Gestural time The significant gestures within a piece that determine the continuity.
Goal-directed time The musical events move toward foreseeable conclusions.
Nondirected time The musical events move toward unforeseeable conclusions.
Multiply-directed time The musical movements occur in multiple directions.
Vertical time There is no differentiation between past, present and future. There may be no separate events.
Kramer also defines linear and nonlinear time. Linear time refers to events that stem from earlier events in a piece. Nonlinear time refers to events that stem from a piece’s overall idea or theory. Kramer dedicates a chapter to Moment, Moment time and Moment form. He defines moments as,
…self-contained entities, capable of standing on their own yet in some nonlinear sense belonging to the context of the composition. (Kramer 1988 p.207)
Moment form allows priority for each item or article of time within a piece of music instead of giving prime concern to the time of the whole work. Kramer describes how Stockhausen and many other twentieth century composers sought to allow music to have a smooth overall texture by this means. He cites Stravinsky, Messiaen, Debussy and Bartók as generators of this mosaic form and compares moment form to some Japanese art. The composer Elliott Carter is mentioned as a critic of moment form simply for his personal desire to retain an underlying subtly linear structure within a piece of work. Kramer describes some of the paradoxes of moment time that are founded in its reliance on the audience’s memory. The main paradox is that moments can only be compared to one another by the audience once they have all been heard, which implies that the audience should perform the impossible and not experience linearity during a live performance.
The eleventh chapter on The Perception of Musical Time addresses the psychological question of how virtual time, as perceived by an audience, compares to clock time. Kramer indicates that this area of psychology is studied by some scientists but presents obstacles in that it is such a very subjective area to quantify. Memory is brought back into the fore as Kramer discusses the necessity to remember timepoints to be able to compare sections of a piece from memory and subsequently comprehend their duration. He describes the human mechanism of cumulative listening, which is the active storage of musical information while we are listening to a piece of music and after it has finished. Kramer refers to William James in his description of the specious present and describes notions of the duration of the present. He states that according to some psychologists the present can have a clock time duration of up to 10 seconds.
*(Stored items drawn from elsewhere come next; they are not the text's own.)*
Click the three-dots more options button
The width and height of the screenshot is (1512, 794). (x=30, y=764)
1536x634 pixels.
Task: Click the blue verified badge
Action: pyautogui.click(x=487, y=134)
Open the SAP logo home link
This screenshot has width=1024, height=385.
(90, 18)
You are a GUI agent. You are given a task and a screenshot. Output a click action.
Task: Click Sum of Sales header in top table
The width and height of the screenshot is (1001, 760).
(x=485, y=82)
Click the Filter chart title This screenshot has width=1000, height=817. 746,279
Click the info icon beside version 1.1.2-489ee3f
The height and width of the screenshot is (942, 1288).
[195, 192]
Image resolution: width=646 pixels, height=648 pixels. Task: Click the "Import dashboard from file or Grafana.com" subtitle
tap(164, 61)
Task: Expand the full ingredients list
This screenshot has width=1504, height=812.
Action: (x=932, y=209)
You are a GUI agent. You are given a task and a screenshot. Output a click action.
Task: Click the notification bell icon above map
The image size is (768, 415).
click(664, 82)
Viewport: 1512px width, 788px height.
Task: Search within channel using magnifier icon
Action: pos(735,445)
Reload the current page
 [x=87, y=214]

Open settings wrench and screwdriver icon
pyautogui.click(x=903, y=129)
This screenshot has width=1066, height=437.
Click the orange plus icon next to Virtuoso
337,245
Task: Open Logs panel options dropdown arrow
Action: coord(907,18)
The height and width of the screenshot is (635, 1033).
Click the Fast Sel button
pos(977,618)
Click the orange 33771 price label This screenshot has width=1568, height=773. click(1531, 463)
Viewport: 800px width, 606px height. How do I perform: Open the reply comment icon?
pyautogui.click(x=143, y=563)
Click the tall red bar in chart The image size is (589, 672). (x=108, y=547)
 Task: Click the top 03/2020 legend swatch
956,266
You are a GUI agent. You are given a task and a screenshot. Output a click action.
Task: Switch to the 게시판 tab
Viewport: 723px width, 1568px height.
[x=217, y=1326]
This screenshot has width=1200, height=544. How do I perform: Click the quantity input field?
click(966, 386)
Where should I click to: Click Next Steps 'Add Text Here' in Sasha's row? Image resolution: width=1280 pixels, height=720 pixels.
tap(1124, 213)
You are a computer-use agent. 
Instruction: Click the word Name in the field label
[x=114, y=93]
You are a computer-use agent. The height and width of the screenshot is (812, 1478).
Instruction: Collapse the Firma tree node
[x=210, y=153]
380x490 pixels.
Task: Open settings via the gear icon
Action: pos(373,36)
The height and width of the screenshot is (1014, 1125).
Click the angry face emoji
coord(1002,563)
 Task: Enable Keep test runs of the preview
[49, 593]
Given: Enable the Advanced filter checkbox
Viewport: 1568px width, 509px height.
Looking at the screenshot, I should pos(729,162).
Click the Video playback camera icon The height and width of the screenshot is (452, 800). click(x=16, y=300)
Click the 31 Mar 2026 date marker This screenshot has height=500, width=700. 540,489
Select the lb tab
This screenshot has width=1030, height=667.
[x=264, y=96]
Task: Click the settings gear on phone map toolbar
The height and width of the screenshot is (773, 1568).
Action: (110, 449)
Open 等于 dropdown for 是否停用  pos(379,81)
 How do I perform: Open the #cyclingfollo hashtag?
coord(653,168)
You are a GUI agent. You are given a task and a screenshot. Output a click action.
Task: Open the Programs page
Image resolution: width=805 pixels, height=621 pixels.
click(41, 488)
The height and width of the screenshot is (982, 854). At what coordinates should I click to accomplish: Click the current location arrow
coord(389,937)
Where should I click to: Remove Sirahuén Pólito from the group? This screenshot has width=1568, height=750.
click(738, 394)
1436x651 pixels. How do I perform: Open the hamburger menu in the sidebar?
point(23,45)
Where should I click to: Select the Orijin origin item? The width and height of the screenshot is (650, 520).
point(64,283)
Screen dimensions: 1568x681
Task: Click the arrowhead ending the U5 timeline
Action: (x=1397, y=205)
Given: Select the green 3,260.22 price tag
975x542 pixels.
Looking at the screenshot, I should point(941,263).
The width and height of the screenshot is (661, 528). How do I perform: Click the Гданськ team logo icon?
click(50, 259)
In the chapter on Time and Timelessness Kramer opens by stating that perceived timepoints are used to achieve chunking of durations within a piece. This information is then used in order to make decisions about the overall duration of the music. Vertical music often removes obvious timepoints and other auditory cues usually associated with chunking memory and determining duration. Kramer quotes psychologists that link certain conditions with the reduction of linear thinking. These conditions or activities include meditation, dreaming, hypnosis and some mental illnesses. It is Kramer’s implication too that vertical music possesses qualities that may distort a listener’s sense of duration. He posits Thomas Clifton’s argument against his own. Clifton is quoted describing the thoughts and consciousness of an audience member. The thoughts provide some form of linearity to the listening experience and therefore resist the claim of nonlinearity within the music. Kramer replies to this point with descriptions of his personal experiences of timelessness in music. The example he describes where he attended a performance of Erik Satie’s Pages mystiques (1893) in 1971 gives clear insight into Kramer’s transition from linear listening to vertical listening during the performance. As a section of the work was repeated for numerous hours Kramer found he quickly became frustrated and almost bored by the early repetitions, however this soon shifted into the pleasurable absence of expectation.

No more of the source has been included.